Ah, igualmente, dijo Alito Moreno, que él avala la “teoría” del plan BOA. De tal manera que este ya no es ninguna teoría, mucho menos son molinos de viento con los que luchó el gran Quijote de la Mancha.

Así que es la suma de intereses lo que prevalece en la política mexicana, no las ideologías, mucho menos las convicciones. Se trata de llegar al poder público para usufructuarlo. Ese es el verdadero negocio. Lo demás es puro discurso que pretende justificar los genuinos propósitos. De ahí que no importan los medios, sino los fines.

De tal manera que los números que aporte cada partido político, sumados, constituyen los medios; mientras que los fines son lograr los espacios de poder público para en su momento repartírselo y luego usufructuarlo. 

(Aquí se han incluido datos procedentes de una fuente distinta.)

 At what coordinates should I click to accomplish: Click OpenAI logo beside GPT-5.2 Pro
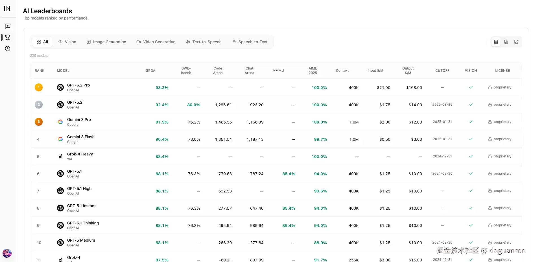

Así que la política pragmática, no la teórica, no es una hermanita de la caridad. Aunque sabemos que hay algunas personas con convicciones e ideales genuinos, pero son las excepciones que confirman la regla general, como por ejemplo AMLO, quien ha dicho que no busca el poder por el poder mismo, y que no le interesa poseer fortunas o bienes materiales, sino apoyar primero los pobres, a los jóvenes, a las personas de la tercera edad, a los indígenas, a los discapacitados, entre otros; haciéndolo de manera directa y sin intermediario alguno para que no haya “piquete de ojo”.

Ojalá esa coalición de la que refirió Alito Moreno no sea construida con el propósito de repartirse el poder para hacer negocios a expensas del mismo, como ya ha sucedido en muchas otras ocasiones. Aunque no creemos que logren derrocar a Morena, porque el pueblo ya está muy bien informado, y sabe perfectamente qué es lo que persigue uno y otro. Sin embargo, Morena ocupa para triunfar una buena o buen candidato, genuinamente capaz y honesto.